Когда Шаров рассказал, что колхозный учёный собирается пахать землю безотвальными плугами да ещё один раз в пять лет, его собеседник приложил палец к виску и покрутил, как бы завинчивая винт.
— Мы в войну один год сеяли рожь по стерне. Ленивкой называется. Ничего не вышло. Семян не вернули. А ты говоришь… Ну и перенимай у него всё. А я погляжу.
— Мальцев предостерегает от шаблона. Нужно учитывать местные условия, искать своё.
— Ищи, ищи. Доищешься!
Павел Прохорович перевёл взгляд на пшеницу, которую он не видел почти две недели, и невольно залюбовался колосьями.
Забалуев понял, что сказал лишнее, и теперь, поджимая губы, проронил:
— Ничего пшеничка… Ничего…
— А у вас как?
— Послабее. Чуток послабее. Но я на своём веку выращивал хлеба куда лучше ваших!
— Конечно, это не предел. Можно вырастить гораздо богаче.

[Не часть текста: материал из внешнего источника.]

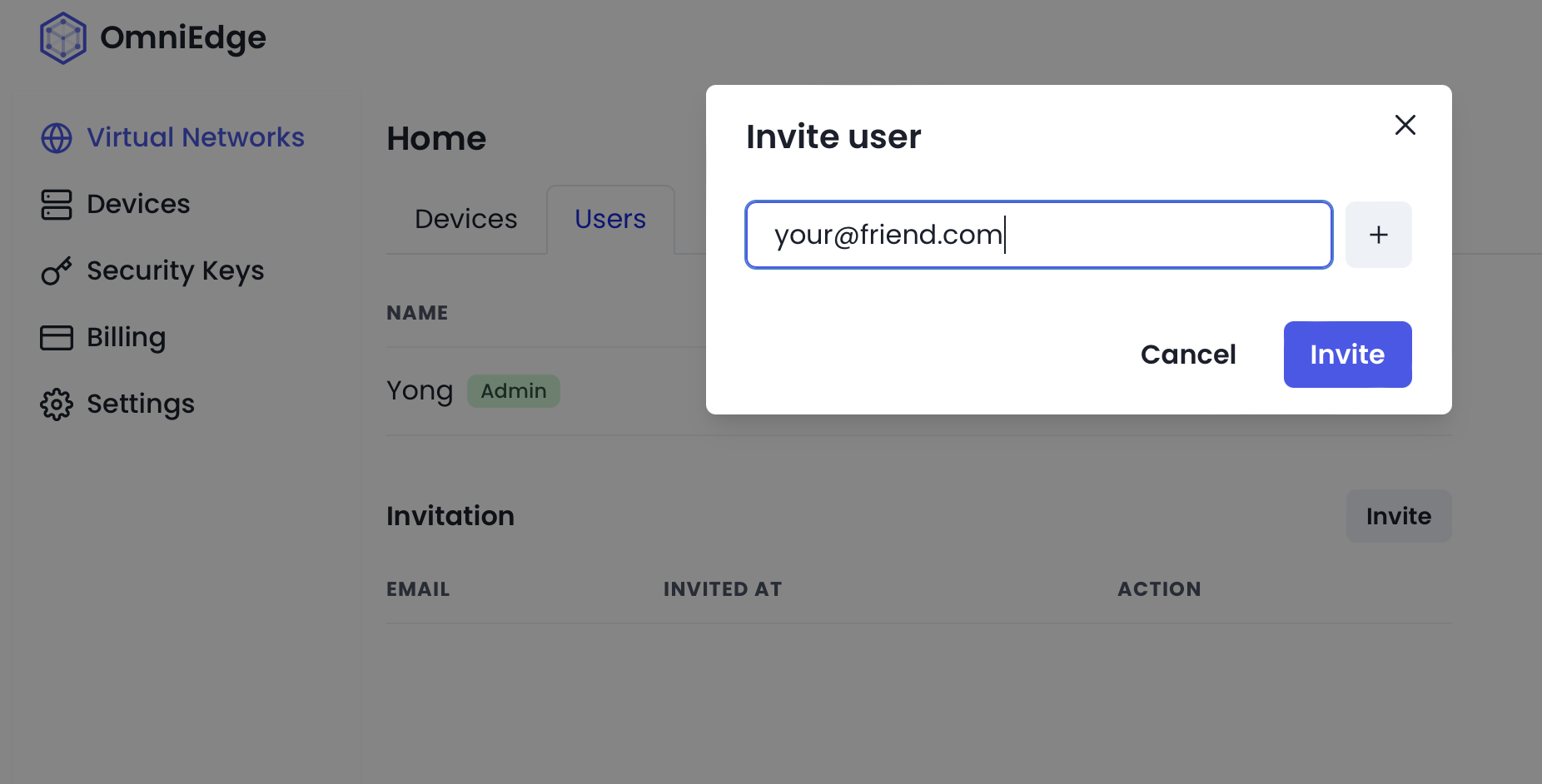Viewport: 1542px width, 784px height.
Task: Open Settings from the sidebar menu
Action: click(x=141, y=404)
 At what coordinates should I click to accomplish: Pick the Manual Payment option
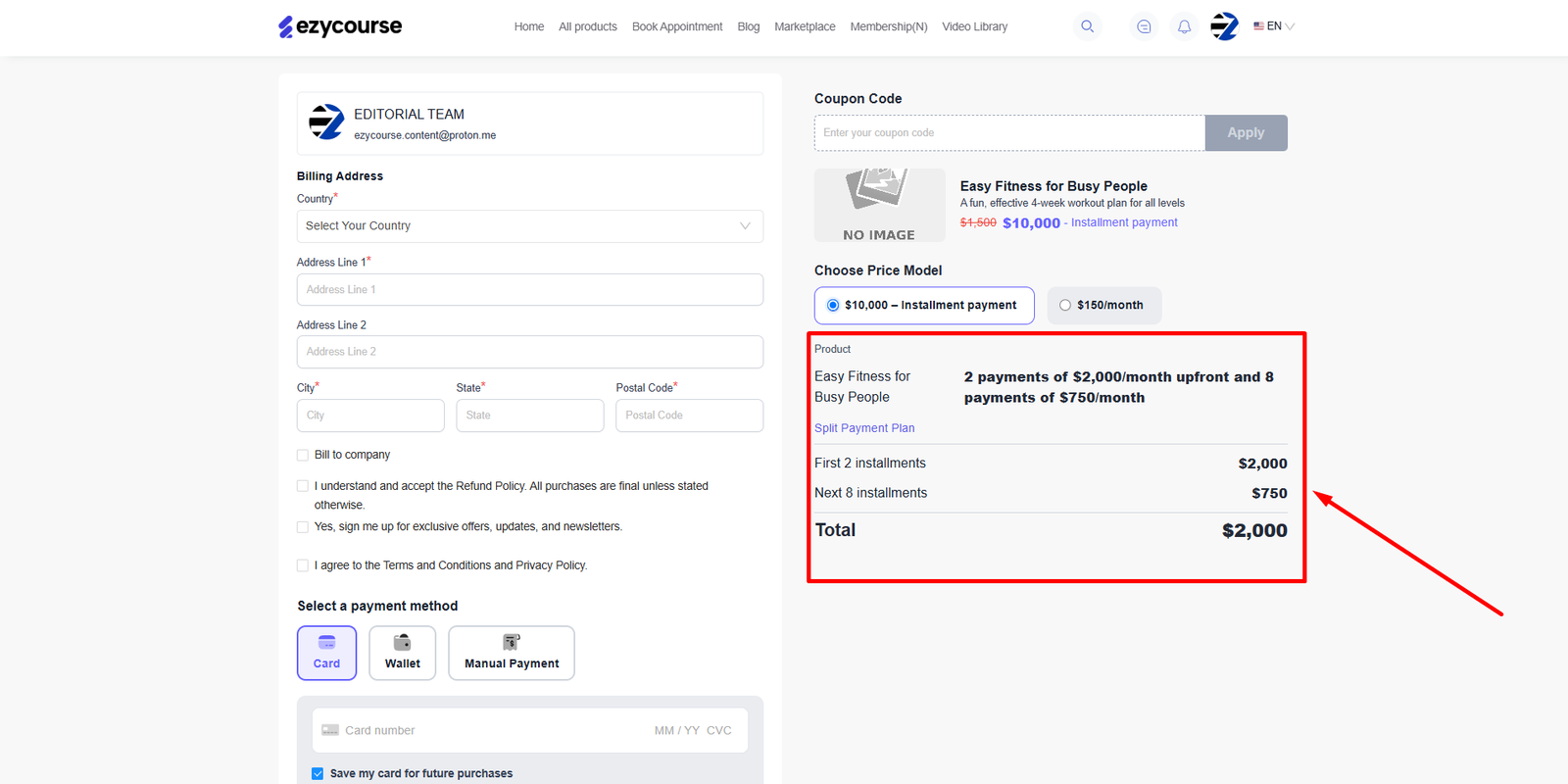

— Вот-вот! — оживился Сергей Макарович, меняя тему разговора, дал простор своему громкому голосу. — Давно я не был в Луговатке. Наверно, не узнать ваших улиц! Ты, поди, уже отгрохал по плану все дворцы?
— Дворы, — поправил Шаров. — Для начала построили два. Каменные. Под шифером. С автопоилками, с электродойкой.
— Это я слышал. Ты мне про кирпичные дома расскажи.
— Три домика закончили.
— Маловато, маловато! Ты, помнится, размахивался на сто?! Не вытянул? Силёнок не хватило? Надорвался! А я упреждал тебя.
— По урожаю мы свою пятилетку выполним с превышением. Планировали по двадцать центнеров с гектара, а соберём нынче… Как вы думаете, по двадцать два на круг обойдётся?
— Уборка покажет…
— По моим подсчётам, если зерно хорошо дойдёт, соберём не меньше двадцати пяти.
— Желаю тебе… Желаю… Хороший урожай каждому дорог. А тебе повезло, — все тучи сюда сваливались. А нас обходили. Стороной да стороной. Будто напуганные.